* [Set exercise]
Copy each of the following entries word for word, leaving out the pictures.

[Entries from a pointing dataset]
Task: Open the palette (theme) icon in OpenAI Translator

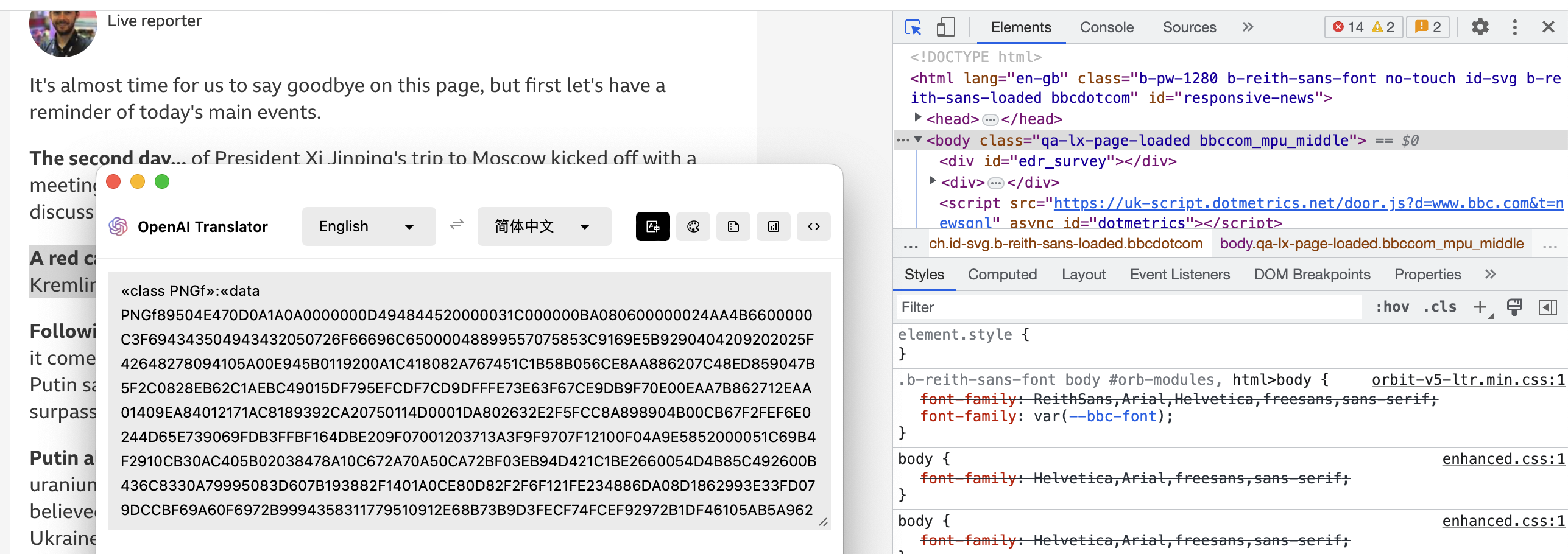Action: click(693, 226)
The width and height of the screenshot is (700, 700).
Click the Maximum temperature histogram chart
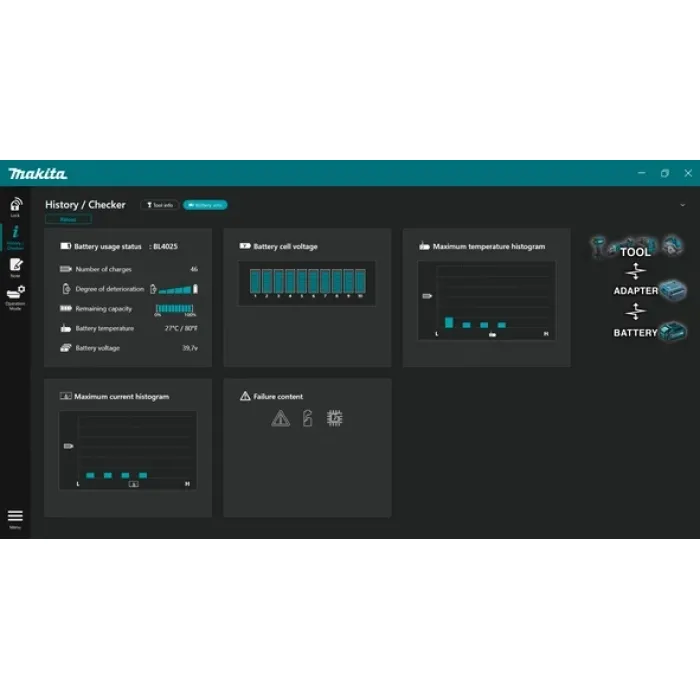pos(486,299)
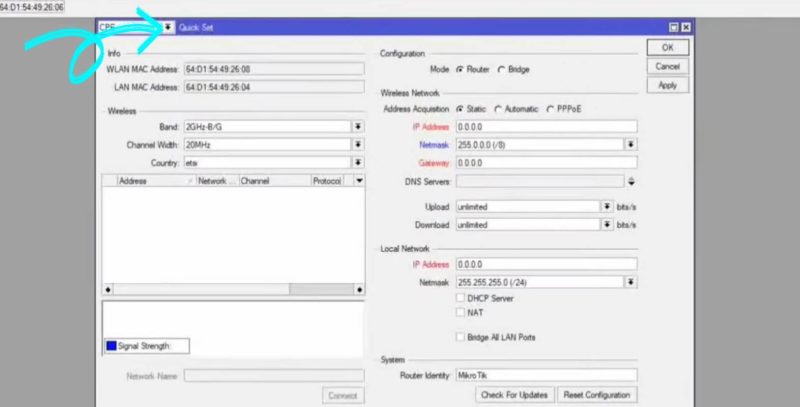Select the Router mode radio button

point(460,69)
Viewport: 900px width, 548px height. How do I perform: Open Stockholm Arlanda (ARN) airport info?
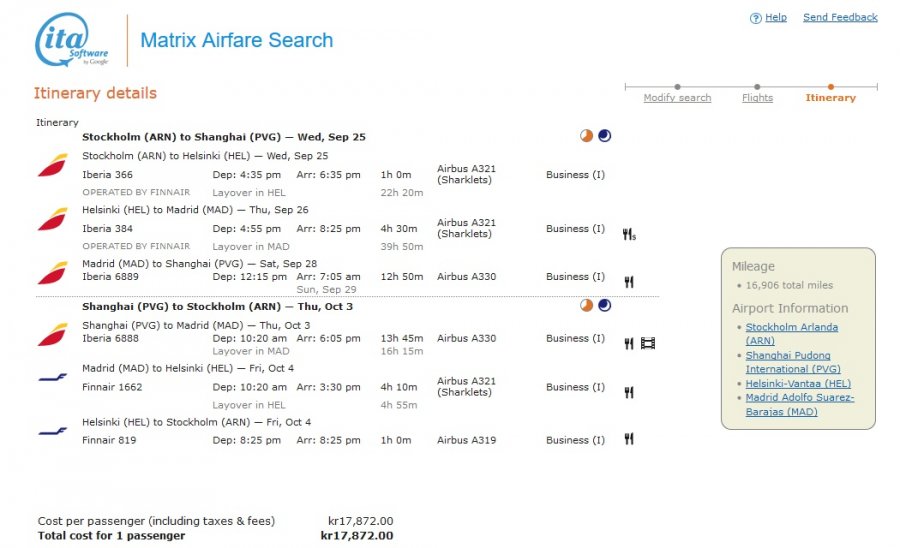pyautogui.click(x=792, y=333)
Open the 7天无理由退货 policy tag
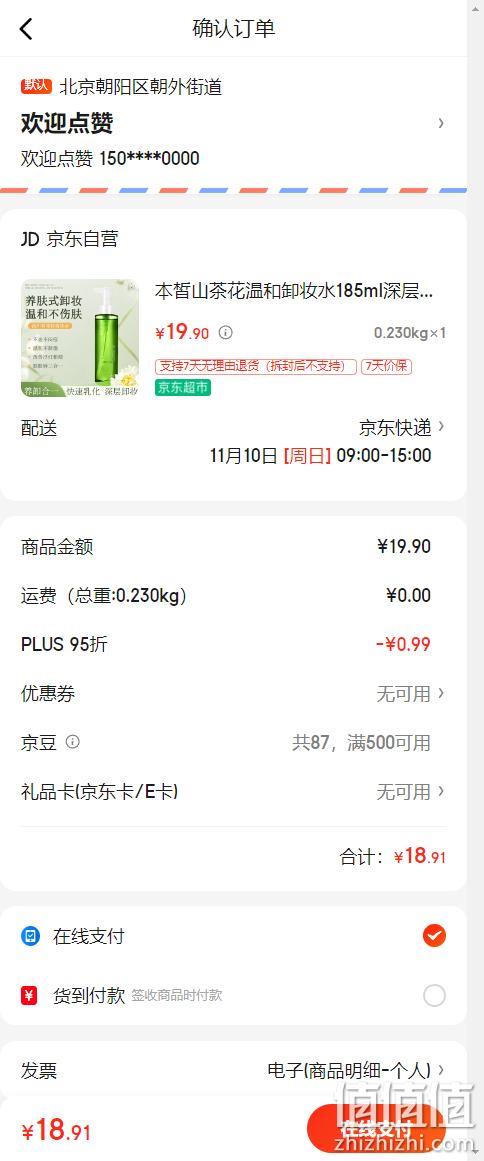 [255, 367]
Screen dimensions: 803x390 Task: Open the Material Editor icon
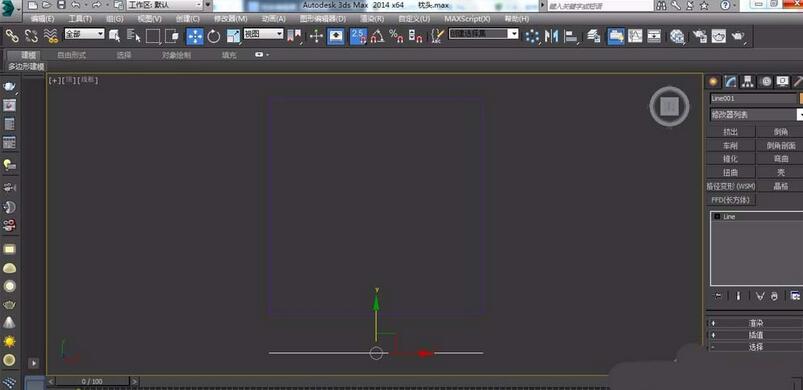(x=678, y=36)
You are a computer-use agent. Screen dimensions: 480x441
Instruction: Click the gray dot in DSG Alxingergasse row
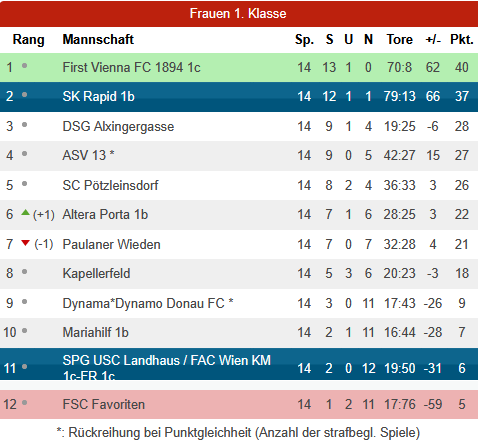pyautogui.click(x=24, y=125)
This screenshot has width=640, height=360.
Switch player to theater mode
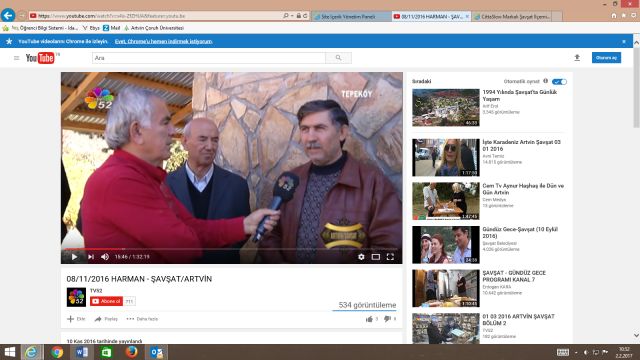click(x=376, y=257)
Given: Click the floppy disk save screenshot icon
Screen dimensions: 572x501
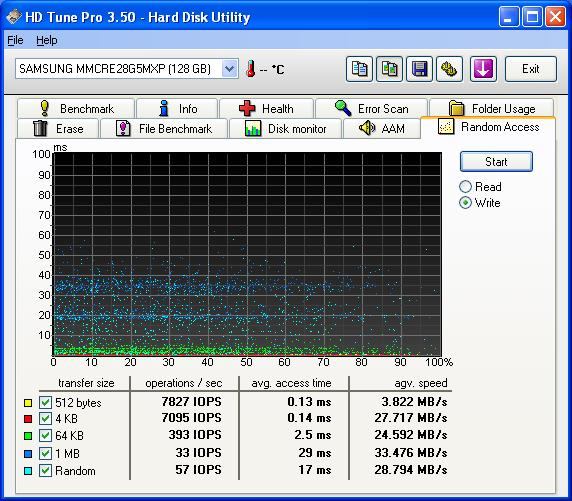Looking at the screenshot, I should click(x=419, y=69).
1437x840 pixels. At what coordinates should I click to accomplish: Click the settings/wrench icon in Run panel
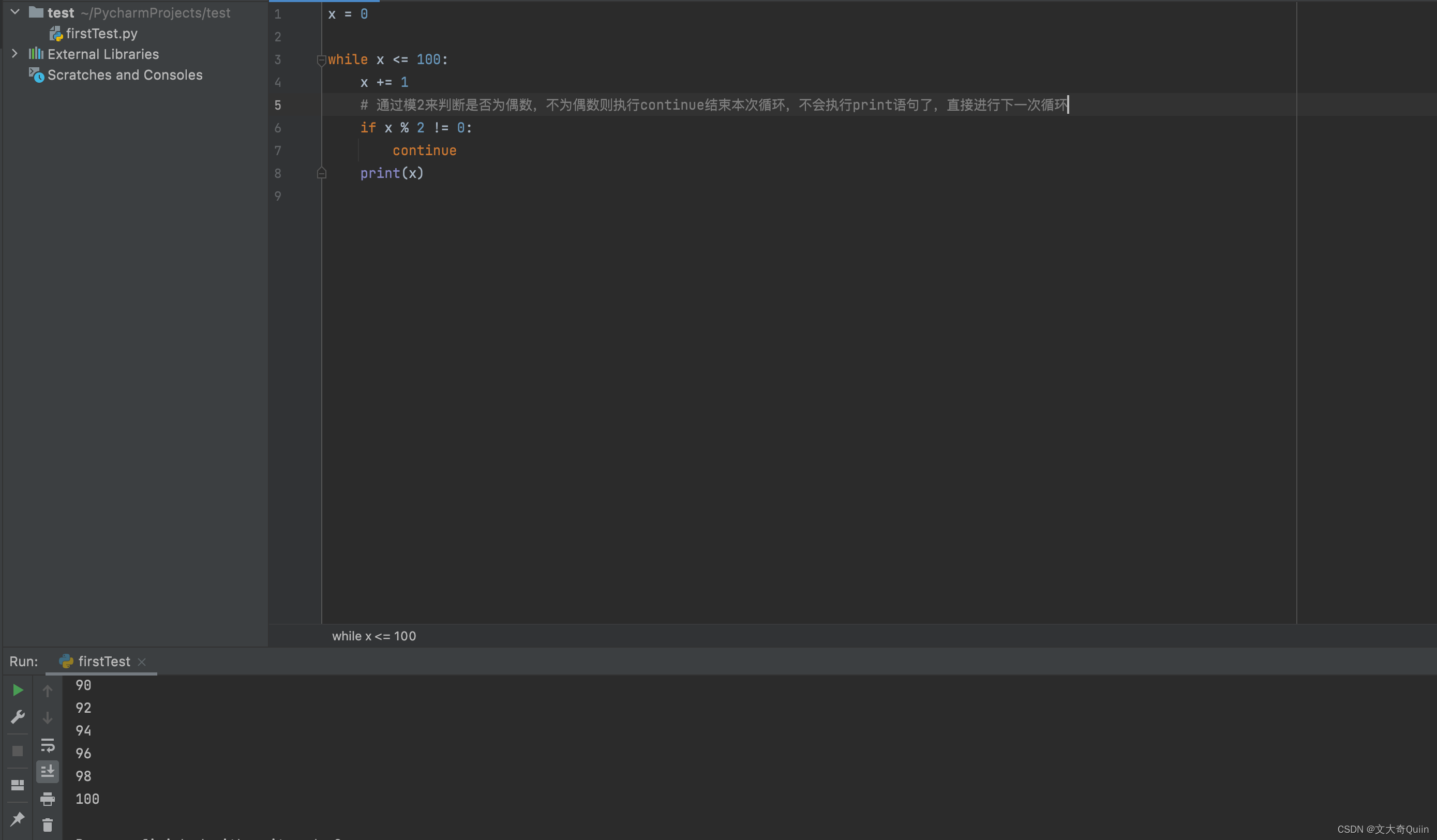pyautogui.click(x=17, y=717)
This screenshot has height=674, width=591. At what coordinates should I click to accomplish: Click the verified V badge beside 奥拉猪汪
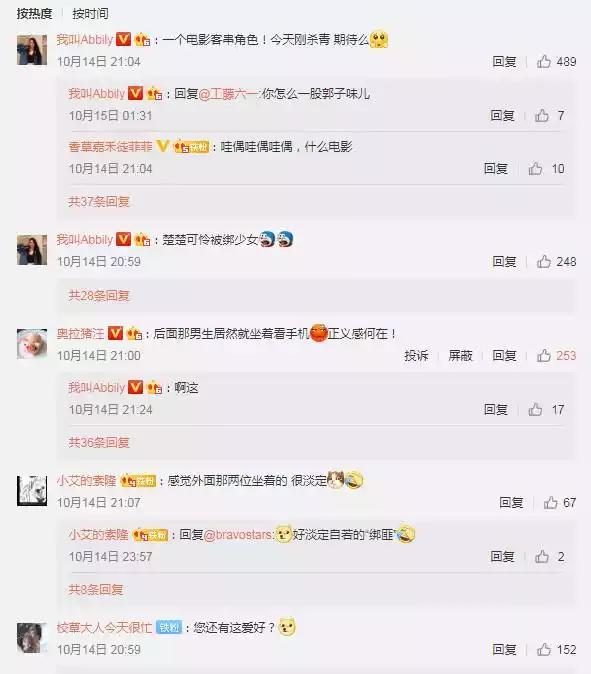click(x=115, y=333)
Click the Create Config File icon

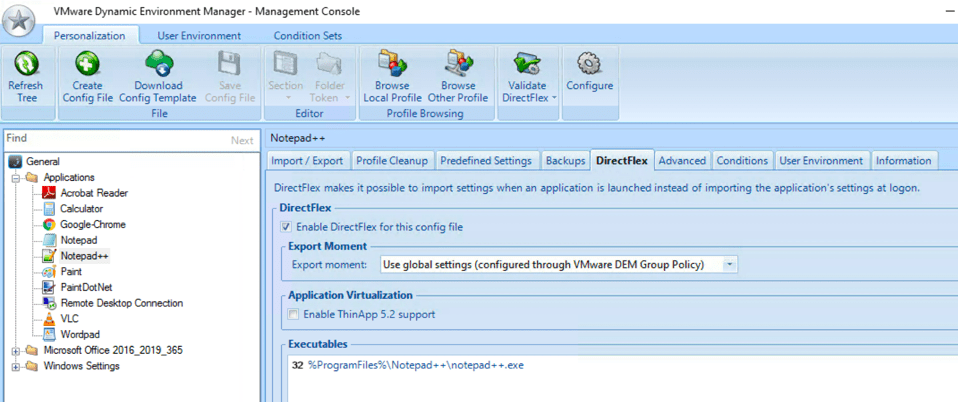(x=87, y=66)
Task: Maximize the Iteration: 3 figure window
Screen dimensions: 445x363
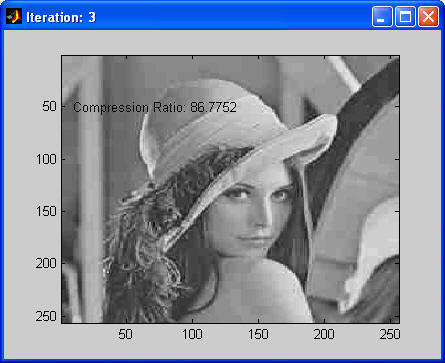Action: tap(405, 16)
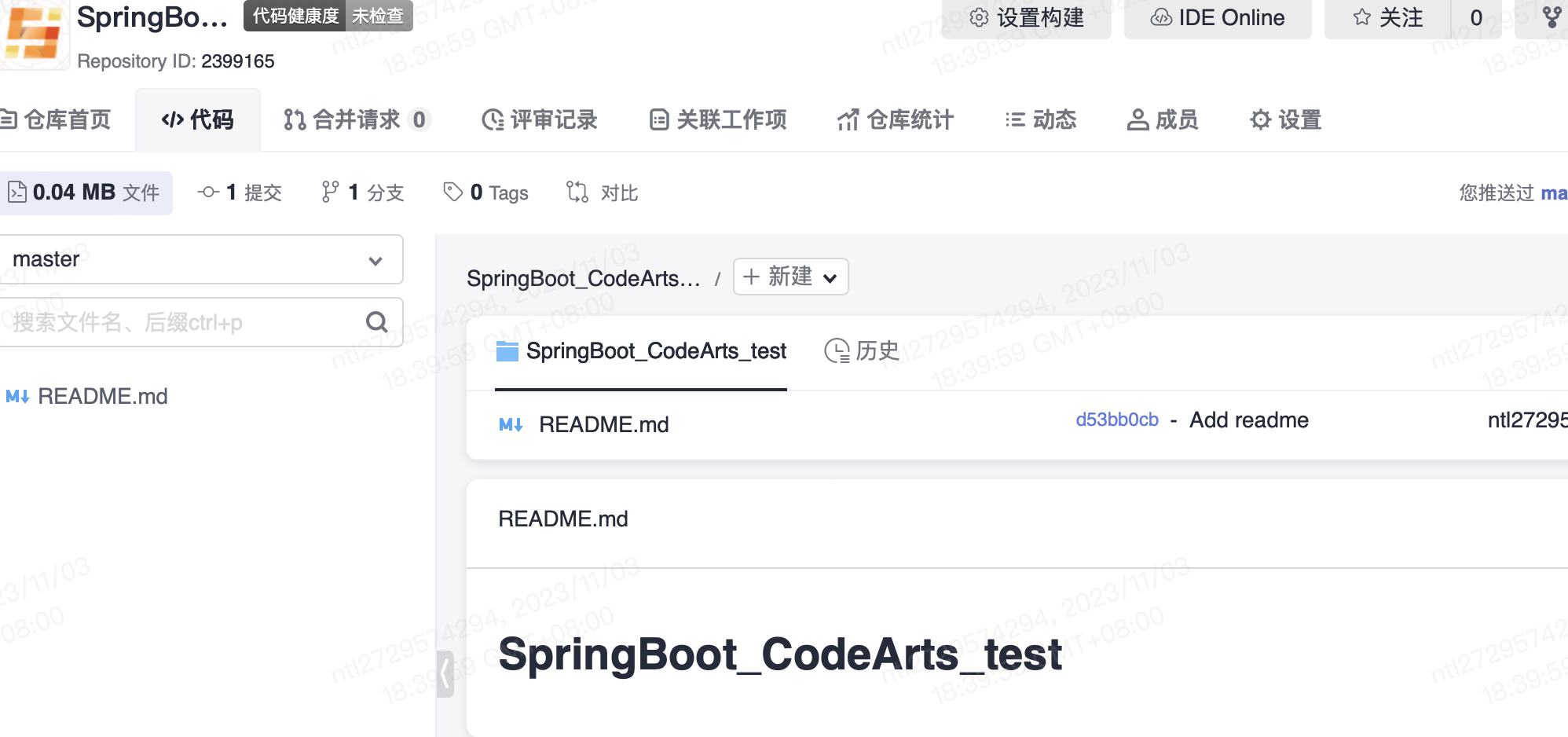Open the 仓库统计 tab
Viewport: 1568px width, 737px height.
896,119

* [Full response]
Task: Open the palette (theme) icon in OpenAI Translator

Action: click(693, 226)
The width and height of the screenshot is (700, 700).
Click the Maximum temperature histogram chart
pos(486,299)
Select the Router mode radio button

point(460,69)
Viewport: 900px width, 548px height. How do I perform: Open Stockholm Arlanda (ARN) airport info?
pyautogui.click(x=792, y=333)
Open the 7天无理由退货 policy tag
 [255, 367]
Screen dimensions: 803x390 Task: Open the Material Editor icon
(x=678, y=36)
You are a computer-use agent. Screen dimensions: 480x441
Instruction: Click the gray dot in DSG Alxingergasse row
pyautogui.click(x=24, y=125)
This screenshot has width=640, height=360.
Switch player to theater mode
click(x=376, y=257)
Given: Click the floppy disk save screenshot icon
Screen dimensions: 572x501
Looking at the screenshot, I should click(x=419, y=69).
1437x840 pixels. At what coordinates should I click to accomplish: Click the settings/wrench icon in Run panel
pyautogui.click(x=17, y=717)
This screenshot has height=674, width=591. At what coordinates should I click to accomplish: Click the verified V badge beside 奥拉猪汪
click(x=115, y=333)
Click the Create Config File icon

(x=87, y=66)
Task: Maximize the Iteration: 3 figure window
Screen dimensions: 445x363
Action: tap(405, 16)
Open the 仓库统计 tab
Viewport: 1568px width, 737px height.
896,119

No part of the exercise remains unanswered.